Сергей Николаевич и Антон Красовский

 

Главный редактор журнала Citizen K Сергей Николаевич создает самое необычное глянцевое издание - адресованное талантливому и любознательному молодому поколению. Журналист Антон Красовский испытывает к этому поколению беспросветный скепсис. Встреча состоялась в Католическое Рождество в ресторане Michael's.

Беседу записала Sascha
Фото Михаил Лаптев

Сергей Николаевич: Скажи, пожалуйста, а почему тебя так волнует вопрос, закроют или не закроют  Citizen K? Ты же у нас не в штате? "Что он Гекубе, что ему Гекуба"...

Антон Красовский: Ну, ты ж знаешь, я просто очень любопытный.

СН: Давай сразу определимся: нет, не закрывают и не продают. Слухи сильно преувеличены. Но ты знаешь, меня они даже порадовали: когда так нервно реагируют на твое присутствие, значит, ты кого-то задеваешь, значит, кого-то беспокоишь. А я знаю, что реальные тиражи Citizen K задевают очень многих моих коллег: те самые 35 тыс. экземпляров, которые расходятся подписчикам Коммерсанта вместе с газетой, -- это реальный аргумент в разговоре с рекламодателями, действующий гораздо сильнее, чем все мифические обзоры и обсчеты предполагаемых аудиторий, которыми так любят  козырять другие глянцевые СМИ.  К тому же наша периодичность  4 раза в год  позволяет иметь небольшую команду.

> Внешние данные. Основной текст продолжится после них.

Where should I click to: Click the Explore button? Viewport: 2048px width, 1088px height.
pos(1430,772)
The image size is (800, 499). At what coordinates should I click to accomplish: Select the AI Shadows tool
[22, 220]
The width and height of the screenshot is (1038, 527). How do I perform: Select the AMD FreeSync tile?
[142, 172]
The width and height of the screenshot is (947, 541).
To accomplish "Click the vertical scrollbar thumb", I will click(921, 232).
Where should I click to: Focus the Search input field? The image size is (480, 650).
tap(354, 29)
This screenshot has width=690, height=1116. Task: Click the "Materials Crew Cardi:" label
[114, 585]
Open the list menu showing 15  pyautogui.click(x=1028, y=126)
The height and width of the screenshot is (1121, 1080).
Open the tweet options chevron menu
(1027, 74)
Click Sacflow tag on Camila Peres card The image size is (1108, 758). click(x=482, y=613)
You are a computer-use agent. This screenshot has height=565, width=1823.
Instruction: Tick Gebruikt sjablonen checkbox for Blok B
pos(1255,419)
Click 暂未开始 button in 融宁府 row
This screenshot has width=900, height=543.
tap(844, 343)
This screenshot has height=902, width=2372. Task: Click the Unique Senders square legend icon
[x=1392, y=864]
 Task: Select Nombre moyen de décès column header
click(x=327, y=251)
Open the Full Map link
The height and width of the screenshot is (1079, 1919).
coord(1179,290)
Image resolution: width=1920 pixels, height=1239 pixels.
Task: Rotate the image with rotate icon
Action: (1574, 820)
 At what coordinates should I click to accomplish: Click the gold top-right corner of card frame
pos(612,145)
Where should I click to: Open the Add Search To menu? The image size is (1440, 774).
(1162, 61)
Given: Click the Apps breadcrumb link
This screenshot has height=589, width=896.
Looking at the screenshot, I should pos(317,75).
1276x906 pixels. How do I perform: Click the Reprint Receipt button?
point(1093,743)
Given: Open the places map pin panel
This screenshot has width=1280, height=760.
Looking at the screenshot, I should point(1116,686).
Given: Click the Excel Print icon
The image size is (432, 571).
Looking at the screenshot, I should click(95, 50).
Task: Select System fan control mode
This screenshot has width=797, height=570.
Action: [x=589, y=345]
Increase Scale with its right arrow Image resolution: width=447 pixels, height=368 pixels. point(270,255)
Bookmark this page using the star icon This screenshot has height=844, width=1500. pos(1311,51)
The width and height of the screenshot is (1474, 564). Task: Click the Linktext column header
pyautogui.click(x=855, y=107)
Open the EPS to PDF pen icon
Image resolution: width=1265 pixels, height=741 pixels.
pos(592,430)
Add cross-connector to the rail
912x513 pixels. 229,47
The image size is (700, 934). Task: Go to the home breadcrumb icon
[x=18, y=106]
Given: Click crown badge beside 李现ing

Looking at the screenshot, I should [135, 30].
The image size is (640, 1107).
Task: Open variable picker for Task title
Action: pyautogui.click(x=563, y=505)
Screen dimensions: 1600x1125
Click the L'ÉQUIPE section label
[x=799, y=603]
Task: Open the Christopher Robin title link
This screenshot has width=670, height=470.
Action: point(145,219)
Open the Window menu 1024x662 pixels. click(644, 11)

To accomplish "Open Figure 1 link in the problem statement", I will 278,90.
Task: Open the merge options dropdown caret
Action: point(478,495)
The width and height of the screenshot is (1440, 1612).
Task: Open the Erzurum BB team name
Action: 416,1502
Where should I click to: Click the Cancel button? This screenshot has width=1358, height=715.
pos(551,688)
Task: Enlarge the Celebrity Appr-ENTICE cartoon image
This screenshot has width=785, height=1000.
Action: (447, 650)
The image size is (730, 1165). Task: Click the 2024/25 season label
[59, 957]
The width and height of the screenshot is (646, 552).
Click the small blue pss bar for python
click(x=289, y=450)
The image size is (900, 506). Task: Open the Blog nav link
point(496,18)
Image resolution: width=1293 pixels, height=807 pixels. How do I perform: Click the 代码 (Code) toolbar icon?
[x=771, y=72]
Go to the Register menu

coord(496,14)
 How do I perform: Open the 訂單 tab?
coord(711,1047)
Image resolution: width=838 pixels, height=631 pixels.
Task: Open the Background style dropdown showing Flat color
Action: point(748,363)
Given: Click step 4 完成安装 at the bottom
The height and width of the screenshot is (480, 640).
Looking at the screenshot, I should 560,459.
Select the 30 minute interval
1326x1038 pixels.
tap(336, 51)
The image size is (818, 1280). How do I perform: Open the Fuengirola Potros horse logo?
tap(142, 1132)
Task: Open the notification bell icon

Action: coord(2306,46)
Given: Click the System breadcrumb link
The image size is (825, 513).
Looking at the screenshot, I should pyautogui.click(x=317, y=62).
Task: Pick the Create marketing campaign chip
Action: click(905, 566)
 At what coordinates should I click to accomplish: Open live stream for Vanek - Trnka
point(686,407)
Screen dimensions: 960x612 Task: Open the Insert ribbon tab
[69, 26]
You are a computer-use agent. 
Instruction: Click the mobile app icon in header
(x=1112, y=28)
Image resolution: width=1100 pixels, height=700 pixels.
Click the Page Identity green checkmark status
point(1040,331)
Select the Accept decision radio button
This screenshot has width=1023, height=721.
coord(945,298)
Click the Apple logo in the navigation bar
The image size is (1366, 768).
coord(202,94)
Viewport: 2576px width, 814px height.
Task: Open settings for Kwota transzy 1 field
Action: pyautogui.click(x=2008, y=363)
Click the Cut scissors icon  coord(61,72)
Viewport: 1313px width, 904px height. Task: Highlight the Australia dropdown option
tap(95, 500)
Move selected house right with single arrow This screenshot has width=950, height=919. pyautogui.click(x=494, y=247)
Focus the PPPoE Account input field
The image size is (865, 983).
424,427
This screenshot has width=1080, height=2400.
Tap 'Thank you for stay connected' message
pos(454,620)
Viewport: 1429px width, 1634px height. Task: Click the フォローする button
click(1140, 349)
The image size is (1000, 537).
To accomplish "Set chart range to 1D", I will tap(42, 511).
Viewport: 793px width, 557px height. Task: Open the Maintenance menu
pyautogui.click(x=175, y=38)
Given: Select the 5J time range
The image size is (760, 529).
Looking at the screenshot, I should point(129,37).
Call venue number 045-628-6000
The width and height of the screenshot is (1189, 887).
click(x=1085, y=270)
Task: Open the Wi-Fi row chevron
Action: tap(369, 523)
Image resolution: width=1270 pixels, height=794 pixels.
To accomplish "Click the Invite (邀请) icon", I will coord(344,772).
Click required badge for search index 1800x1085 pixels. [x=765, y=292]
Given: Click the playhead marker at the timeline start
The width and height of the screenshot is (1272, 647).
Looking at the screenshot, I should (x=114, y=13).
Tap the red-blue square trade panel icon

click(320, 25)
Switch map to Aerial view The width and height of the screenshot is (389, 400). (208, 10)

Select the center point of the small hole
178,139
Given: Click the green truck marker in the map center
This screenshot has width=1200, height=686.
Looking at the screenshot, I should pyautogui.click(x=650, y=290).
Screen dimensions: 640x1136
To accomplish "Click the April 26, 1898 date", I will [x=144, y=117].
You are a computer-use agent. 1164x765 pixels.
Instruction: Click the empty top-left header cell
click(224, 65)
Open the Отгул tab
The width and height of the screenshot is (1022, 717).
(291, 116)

Нам не надо содержать многочисленный и малоэффективный штат. Это в нынешней кризисной ситуации очевидное преимущество, которого мне не могут простить наши конкуренты. Отсюда повышенная нервность и разговоры, что Citizen уже закрылся или вот-вот закроется. Я давно работаю на журнальном рынке и хорошо знаю, кто чего стоит, какие у кого реальные тиражи и каков ежемесячный возврат глянцевой продукции. Цифры-то, в общем, грустные. Но все делают бодрый вид, что необыкновенно процветают. Наивные иллюзии! Ты-то сам как?

АК:  Мой-то личный кризис начался в 75-м году.


СН: Аккурат когда ты родился?

АК: (смеется) Вроде того. Мне всегда было как-то неловко, что у всех всё хорошо, а у меня кризис. Поэтому этот общечеловеческий мировой кризис стал своего рода оправданием моего -- персонального. Я не считаю кризис какой-то катастрофой -- наоборот. Кризис всегда влечёт за собой какие-то изменения. Я, например, пытаюсь найти какую-то "новую искренность" в контексте моего вечного резонерства.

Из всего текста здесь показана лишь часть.